Even them will I bring to my holy mountain, and make them joyful in my house of prayer: their burnt offerings and their sacrifices shall be accepted upon mine altar; for mine house shall be called an house of prayer for all people. The Lord God, which gathereth the outcasts of Israel saith, Yet will I gather others to him, beside those that are gathered unto him.

-Isaiah 56:7-8

The Lord has done a marvellous thing in recent years. President Trump, whom many consider to be a Cyrus figure, declared Jerusalem to be the capital of Israel and moved the American embassy there. (I was ashamed that the UK did not do this, but it is my prayer that one day we will under a righteous government.) I believe that America, who has been such a friend to Israel, will one day help her to rebuild the Temple. The contributions from Gentiles to the funds of groups that work for the restoration of the Temple is itself a wonderful thing, a kind of fulfilment of prophecy about the nations contributing to the restoration of Israel.

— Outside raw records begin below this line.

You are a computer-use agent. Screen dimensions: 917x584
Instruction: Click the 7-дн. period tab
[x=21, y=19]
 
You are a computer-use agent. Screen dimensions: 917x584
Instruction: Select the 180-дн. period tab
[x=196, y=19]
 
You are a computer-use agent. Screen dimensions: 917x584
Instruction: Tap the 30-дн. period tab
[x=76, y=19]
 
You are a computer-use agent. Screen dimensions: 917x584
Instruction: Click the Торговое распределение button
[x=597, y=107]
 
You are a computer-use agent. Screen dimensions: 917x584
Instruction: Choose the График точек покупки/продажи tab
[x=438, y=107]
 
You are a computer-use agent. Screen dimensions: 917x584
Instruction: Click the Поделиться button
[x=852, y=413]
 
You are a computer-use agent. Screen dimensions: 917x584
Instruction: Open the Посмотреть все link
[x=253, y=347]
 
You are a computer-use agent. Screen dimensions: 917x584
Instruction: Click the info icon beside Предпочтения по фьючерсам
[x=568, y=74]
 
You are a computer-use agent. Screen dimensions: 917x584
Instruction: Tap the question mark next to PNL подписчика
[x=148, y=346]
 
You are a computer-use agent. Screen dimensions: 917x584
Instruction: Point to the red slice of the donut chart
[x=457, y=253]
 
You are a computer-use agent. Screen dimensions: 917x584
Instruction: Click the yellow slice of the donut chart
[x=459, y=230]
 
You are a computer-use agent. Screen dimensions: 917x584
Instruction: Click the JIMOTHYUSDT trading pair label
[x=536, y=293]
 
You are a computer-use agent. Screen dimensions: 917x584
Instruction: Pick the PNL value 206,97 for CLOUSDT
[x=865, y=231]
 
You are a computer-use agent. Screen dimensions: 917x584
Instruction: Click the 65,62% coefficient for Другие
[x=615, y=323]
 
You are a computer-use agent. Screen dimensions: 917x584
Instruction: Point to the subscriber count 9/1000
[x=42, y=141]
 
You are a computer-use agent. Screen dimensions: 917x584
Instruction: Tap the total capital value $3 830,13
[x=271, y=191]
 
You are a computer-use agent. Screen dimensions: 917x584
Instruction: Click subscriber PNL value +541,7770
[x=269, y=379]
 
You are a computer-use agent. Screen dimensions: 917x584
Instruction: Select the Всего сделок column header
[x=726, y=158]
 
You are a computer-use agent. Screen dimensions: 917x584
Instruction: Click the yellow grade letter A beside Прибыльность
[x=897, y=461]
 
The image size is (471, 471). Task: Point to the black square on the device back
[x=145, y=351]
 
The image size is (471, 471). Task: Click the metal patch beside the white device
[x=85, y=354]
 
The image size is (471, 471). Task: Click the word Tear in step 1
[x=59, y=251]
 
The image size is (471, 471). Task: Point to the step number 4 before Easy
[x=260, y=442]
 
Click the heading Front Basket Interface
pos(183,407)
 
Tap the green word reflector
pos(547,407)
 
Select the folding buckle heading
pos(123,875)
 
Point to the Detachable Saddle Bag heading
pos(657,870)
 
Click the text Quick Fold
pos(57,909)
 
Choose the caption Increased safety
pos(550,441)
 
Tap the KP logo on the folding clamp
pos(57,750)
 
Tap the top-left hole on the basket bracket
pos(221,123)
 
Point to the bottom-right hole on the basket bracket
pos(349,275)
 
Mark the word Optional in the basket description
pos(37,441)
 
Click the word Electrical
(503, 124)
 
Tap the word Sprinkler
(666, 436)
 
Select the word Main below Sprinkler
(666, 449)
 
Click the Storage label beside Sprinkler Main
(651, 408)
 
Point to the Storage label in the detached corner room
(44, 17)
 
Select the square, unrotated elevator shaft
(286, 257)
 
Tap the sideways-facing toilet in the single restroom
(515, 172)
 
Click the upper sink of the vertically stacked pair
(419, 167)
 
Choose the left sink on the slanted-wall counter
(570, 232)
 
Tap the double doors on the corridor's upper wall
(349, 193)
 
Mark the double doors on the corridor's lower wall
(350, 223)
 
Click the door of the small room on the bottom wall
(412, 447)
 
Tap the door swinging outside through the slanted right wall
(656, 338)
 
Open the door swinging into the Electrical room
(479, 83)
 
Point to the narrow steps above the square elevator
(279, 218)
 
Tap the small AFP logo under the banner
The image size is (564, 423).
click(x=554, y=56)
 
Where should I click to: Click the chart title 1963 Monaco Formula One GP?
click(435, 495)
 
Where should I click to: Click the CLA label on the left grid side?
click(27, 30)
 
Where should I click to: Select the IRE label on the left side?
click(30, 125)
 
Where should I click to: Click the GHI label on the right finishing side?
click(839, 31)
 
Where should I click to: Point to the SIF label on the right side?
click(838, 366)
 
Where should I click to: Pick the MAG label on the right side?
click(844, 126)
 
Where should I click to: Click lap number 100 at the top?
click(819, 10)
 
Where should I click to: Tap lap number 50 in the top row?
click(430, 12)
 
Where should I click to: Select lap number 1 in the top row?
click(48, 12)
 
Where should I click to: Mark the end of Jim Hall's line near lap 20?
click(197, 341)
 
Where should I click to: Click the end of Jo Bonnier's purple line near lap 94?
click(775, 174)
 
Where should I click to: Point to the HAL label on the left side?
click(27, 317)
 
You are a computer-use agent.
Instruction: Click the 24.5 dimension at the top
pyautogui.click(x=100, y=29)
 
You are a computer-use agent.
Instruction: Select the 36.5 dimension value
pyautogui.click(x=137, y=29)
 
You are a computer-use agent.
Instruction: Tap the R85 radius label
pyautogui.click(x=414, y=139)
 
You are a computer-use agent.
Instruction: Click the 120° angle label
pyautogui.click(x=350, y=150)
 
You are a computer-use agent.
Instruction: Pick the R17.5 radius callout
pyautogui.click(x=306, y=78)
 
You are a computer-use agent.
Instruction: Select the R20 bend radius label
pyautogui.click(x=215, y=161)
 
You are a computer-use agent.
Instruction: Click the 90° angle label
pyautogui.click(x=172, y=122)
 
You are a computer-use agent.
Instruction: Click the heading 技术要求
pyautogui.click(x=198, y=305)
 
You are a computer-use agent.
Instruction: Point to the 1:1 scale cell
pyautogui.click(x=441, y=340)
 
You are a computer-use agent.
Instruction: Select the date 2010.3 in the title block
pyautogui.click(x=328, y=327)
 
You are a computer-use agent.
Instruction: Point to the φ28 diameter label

In the New Testament, the Temple is used in various metaphors to describe the Christ, the Church, and individual believers. Just as the stone Temple was a residence for the Shekinah, so the Holy Spirit lives in believers as a pledge-payment for the resurrection, and in the community of Christians. The Temple was sanctified, set apart from God, and so are we called to be. Attacks on the Temple were attacks on God, and so attacks on Christians and on the Church as a whole are attacks on God.

The Bible also uses women as metaphors for God’s people. In exploring the library of prophetic words at Richard’s Watch, I came across one on the Parable of the Wheat and Tares, using the Bible’s women metaphors: http://www.colinwinfield.co.uk/assets/PDFs/The%20Separation%20Of%20The%20Harlot%20%20Bride.pdf

Readers of my eschatology blogposts may know that some years back I wrote two posts on the difficulty of interpreting the vision of Mystery Babylon in Revelation 17 and 18. We frequently discuss the current problems besetting the institutional churches on this blog: the Roman Catholic Church and the Anglican Church (Orthodoxy has been mentioned little in this regard here at AATW). Perhaps the time has come to think more earnestly about whether this is Wheat and Tares territory and what that really means for us in prayer and practical steps.